Extract to read:
● ● ● ●

- Directed by: Kitra Cahana
- Written by: Kitra Cahana
- Produced by: Kat Baulu Ariel Nasr
- Starring: Rabbi Ronnie Cahana
- Cinematography: Kitra Cahana
- Edited by: Kara Blake
- Music by: Olivier Alary
- Production company: National Film Board of Canada
- Release date: October 8, 2021 (FNC);
- Running time: 12 minutes
- Country: Canada
- Language: English

= Perfecting the Art of Longing =

2021 Canadian short documentary film

Perfecting the Art of Longing is a Canadian short documentary film, directed by Kitra Cahana and released in 2021. The film is a portrait of Cahana's father Ronnie, a former rabbi who has been living in long-term care since suffering a stroke which left him quadriplegic and unable to speak, and the family's efforts to stay connected to him remotely during the COVID-19 pandemic in Canada.

● ● ● ●

Collected material:
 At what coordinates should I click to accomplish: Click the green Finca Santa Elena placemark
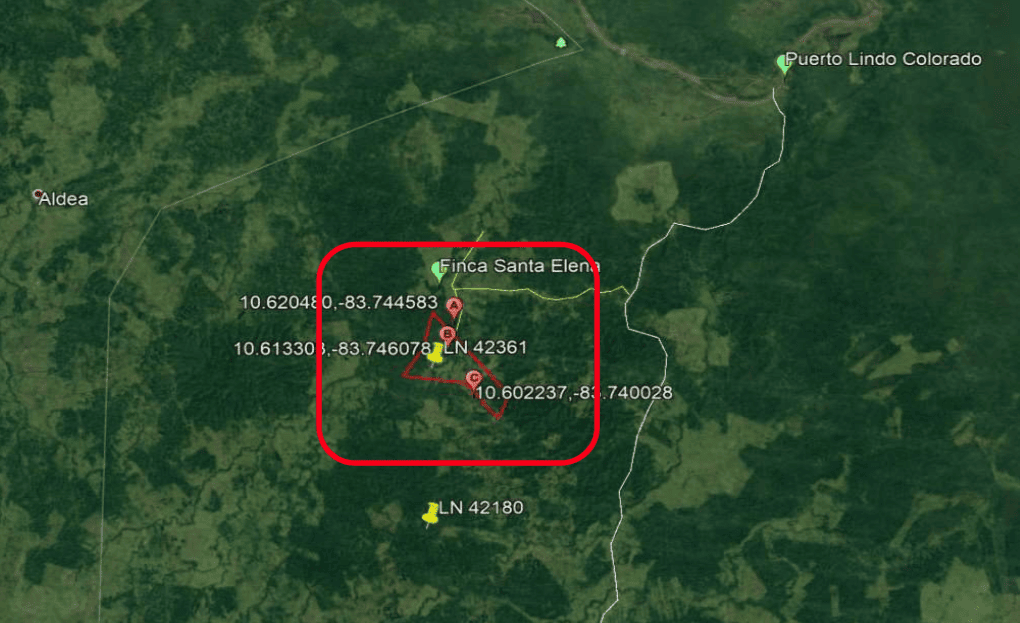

● ● ● ●

What the task requires: Continue the encyclopedia entry on the short documentary film Perfecting the Art of Longing, picking up after its final sentence.

Reply:
The film premiered in October 2021 at the Festival du nouveau cinéma.

The film won the Betty Youson Award for Best Canadian Short Documentary at the 2022 Hot Docs Canadian International Documentary Festival, and the Prix Iris for Best Short Documentary at the 24th Quebec Cinema Awards in 2022. It was released as a New York Times Op-Doc.

The film received a Canadian Screen Award nomination for Best Short Documentary at the 11th Canadian Screen Awards in 2023.